Le rapport initialement classé secret, commandé à deux hauts fonctionnaires par l'exécutif en septembre 2024 mais dont la publication aujourd’hui est perçu comme un service politique rendu tout particulièrement au ministre de l’Intérieur Bruno Retailleau, récemment élu à la tête des Républicains (LR), ne sera pas sans conséquence pour des musulmans déjà bien inquiets des stigmatisations à répétition à leur encontre.

Du défi de donner une définition claire de l’islamisme

« Lutter plus efficacement contre l’islamisme politique requiert au préalable une meilleure perception de la menace, ce qui implique d’en poser les termes (définition) et de la faire connaître aux acteurs qui y sont exposés (prise de conscience) », assurent les auteurs du rapport.

« En France, les pouvoirs publics ont défini le séparatisme comme visant "à affaiblir voire à détruire la communauté nationale en vue de remplacer celle-ci par de nouvelles formes d’allégeance et d’identification, en rupture avec la tradition démocratique et républicaine" », mais cette définition « ne rend pas suffisamment compte du caractère subversif et subtil du projet porté par les Frères musulmans ». En ce sens, « l’acculturation du grand public à la réalité de la menace apparaît essentielle pour qu’elle soit combattue efficacement, a fortiori dans un contexte marqué par l’extrême sensibilité de la population musulmane et la fréquente dénonciation de "l’islamophobie" », arguent-ils.

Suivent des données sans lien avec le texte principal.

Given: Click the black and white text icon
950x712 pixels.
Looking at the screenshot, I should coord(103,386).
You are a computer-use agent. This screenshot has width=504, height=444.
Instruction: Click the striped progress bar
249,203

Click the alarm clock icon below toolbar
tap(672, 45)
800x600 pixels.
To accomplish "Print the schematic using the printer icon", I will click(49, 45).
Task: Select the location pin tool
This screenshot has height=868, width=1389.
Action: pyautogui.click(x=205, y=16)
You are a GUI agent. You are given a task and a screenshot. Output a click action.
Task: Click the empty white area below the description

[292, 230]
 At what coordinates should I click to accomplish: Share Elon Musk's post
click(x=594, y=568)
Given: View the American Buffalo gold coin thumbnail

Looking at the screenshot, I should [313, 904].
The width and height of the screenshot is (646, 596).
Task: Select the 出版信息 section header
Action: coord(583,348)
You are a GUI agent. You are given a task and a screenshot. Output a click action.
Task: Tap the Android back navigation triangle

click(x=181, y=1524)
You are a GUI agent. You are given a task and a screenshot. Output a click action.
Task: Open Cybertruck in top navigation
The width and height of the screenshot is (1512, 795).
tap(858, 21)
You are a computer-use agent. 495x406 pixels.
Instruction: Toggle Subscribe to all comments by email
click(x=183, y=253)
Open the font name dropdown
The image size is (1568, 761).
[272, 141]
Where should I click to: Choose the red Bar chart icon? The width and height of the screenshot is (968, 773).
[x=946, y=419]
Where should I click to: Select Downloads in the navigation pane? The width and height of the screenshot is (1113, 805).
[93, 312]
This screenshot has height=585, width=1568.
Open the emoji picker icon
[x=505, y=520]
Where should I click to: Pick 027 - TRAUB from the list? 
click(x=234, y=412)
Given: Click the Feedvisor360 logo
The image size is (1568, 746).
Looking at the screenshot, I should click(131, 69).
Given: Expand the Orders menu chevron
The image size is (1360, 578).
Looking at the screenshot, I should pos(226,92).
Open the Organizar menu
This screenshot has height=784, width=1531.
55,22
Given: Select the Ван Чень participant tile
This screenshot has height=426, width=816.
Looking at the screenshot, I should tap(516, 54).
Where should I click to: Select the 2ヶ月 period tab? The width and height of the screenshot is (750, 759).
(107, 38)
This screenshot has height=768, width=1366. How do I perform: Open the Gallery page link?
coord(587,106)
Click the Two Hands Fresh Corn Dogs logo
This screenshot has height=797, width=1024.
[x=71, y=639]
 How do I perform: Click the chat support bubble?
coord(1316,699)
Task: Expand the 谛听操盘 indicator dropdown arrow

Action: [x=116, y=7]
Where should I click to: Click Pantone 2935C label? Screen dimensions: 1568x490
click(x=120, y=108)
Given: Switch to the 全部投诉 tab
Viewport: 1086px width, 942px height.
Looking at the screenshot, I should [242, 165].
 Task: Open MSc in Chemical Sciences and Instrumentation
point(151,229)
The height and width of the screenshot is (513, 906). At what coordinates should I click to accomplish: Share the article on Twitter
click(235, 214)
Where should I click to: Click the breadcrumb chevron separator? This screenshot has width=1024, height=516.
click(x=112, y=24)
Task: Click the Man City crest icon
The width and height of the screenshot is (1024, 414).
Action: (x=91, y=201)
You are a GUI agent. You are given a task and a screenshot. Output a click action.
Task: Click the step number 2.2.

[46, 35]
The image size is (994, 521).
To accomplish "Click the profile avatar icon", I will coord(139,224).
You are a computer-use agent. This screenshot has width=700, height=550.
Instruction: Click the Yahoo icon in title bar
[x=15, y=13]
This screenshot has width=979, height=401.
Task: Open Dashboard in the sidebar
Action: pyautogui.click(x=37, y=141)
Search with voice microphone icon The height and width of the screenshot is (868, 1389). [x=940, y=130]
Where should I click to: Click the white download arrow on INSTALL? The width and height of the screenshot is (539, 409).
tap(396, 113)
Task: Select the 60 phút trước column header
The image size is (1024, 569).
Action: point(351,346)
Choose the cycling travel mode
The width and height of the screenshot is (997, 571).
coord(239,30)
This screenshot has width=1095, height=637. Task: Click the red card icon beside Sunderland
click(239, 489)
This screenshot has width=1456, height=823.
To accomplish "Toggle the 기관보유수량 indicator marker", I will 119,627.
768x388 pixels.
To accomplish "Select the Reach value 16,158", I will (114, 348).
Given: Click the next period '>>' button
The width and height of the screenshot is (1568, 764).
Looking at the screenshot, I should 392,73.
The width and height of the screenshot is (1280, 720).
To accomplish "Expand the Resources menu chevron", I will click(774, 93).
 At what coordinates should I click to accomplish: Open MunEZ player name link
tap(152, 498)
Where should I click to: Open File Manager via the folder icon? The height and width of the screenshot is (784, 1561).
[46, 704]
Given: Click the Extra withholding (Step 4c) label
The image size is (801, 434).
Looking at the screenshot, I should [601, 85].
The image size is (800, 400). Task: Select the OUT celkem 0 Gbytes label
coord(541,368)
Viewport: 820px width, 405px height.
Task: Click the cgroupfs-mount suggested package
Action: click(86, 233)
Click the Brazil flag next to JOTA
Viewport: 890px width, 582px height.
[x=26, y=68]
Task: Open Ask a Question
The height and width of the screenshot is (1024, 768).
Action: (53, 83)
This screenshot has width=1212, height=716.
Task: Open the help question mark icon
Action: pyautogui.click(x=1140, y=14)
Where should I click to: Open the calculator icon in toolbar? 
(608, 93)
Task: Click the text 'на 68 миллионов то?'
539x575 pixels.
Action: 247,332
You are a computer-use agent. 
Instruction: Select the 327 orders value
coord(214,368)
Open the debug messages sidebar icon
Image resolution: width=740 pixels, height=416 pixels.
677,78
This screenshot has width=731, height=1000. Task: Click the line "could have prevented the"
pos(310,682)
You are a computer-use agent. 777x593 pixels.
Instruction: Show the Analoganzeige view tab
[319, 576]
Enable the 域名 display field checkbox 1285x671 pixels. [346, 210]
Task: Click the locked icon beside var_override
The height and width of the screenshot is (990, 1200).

« L’islamisme politique n’a très certainement pas renoncé à son objectif à long terme d’islamisation du pays, une fois acquise la réislamisation en profondeur de la communauté musulmane », lit-on. Et d’ajouter que « "l’islam des lumières" ou les "nouveaux penseurs de l’islam" peinent à se trouver un chemin chez les Français de confession musulmane ». Or, affirmait déjà en 2023 le chercheur Haoues Seniguer auprès de Saphirnews, vouloir de ces derniers qu’ils accèdent à « un islam des Lumières » suppose, « outre une forme d’injonction paternaliste difficilement audible, qu’en dehors de cette vision philosophique de l’islam, point de salut pour les croyants français de foi musulmane ».

De nombreux acteurs musulmans dans le viseur

« Moyen d'action de circonstance ou composante essentielle de l'identité des Frères musulmans, le recours à la dissimulation reste une caractéristique constante de leur méthode d'implantation en Europe (...). Il se manifeste également par l'usage du double discours, qui permet de gagner en respectabilité, et le recours à la victimisation, à travers le concept piégé d'"islamophobie" », note le rapport.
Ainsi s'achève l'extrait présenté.